Bitcoin endured another tumble last night, dropping in value from $37,349 (£26,000) to $35,063 (£24,000) – a 6.1 percent drop. Dogecoin and Ethereum also endured slumps – the former saw a drop of 7.8 percent after the price of the memecoin fell from $0.303 at 9.30 pm to $0.300 at 5.50 am.

It comes amid a turbulent period for cryptocurrencies, sparked by Tesla’s decision to stop accepting Bitcoin for payment last month.

CEO Elon Musk had previously announced that the company would accept crypto.

This has caused concerns over how much mainstream use of Bitcoin there will be.

Investor and US Shark Tank judge Kevin O’Leary cast doubt over the future of Bitcoin in January.

He said: “Bitcoin is a nothing-burger. A giant nothing-burger….Not every institution is willing to play ball with it.

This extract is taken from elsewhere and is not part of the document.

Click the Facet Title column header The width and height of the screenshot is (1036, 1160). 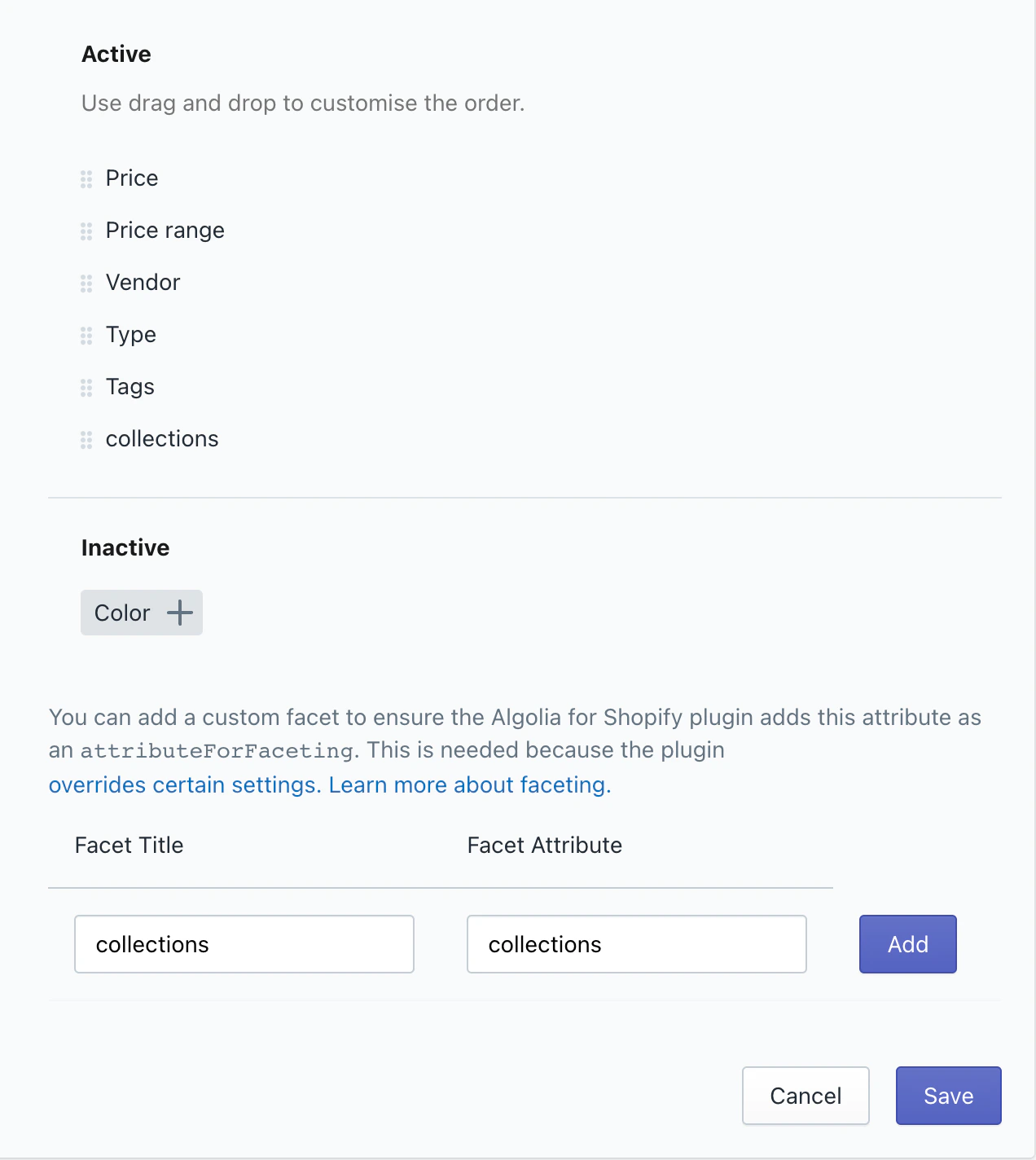point(129,846)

“Grown men are going to weep when that happens. You will never see a loss of capital like that ever in your life. It will be brutal. And, I’m just saying you have to get ready for it.”

Despite his scepticism, he did argue there would be “tremendous value” in a global digital currency.

Mr O’Leary added: “If there was an attempt, [with] Bitcoin itself or another currency, that could be traded everywhere with a regulator agreeing to it … then you’d have something of tremendous value.

“That way, I could keep half of my net worth in the digital currency and just flow. I could buy groceries, buy a house with it.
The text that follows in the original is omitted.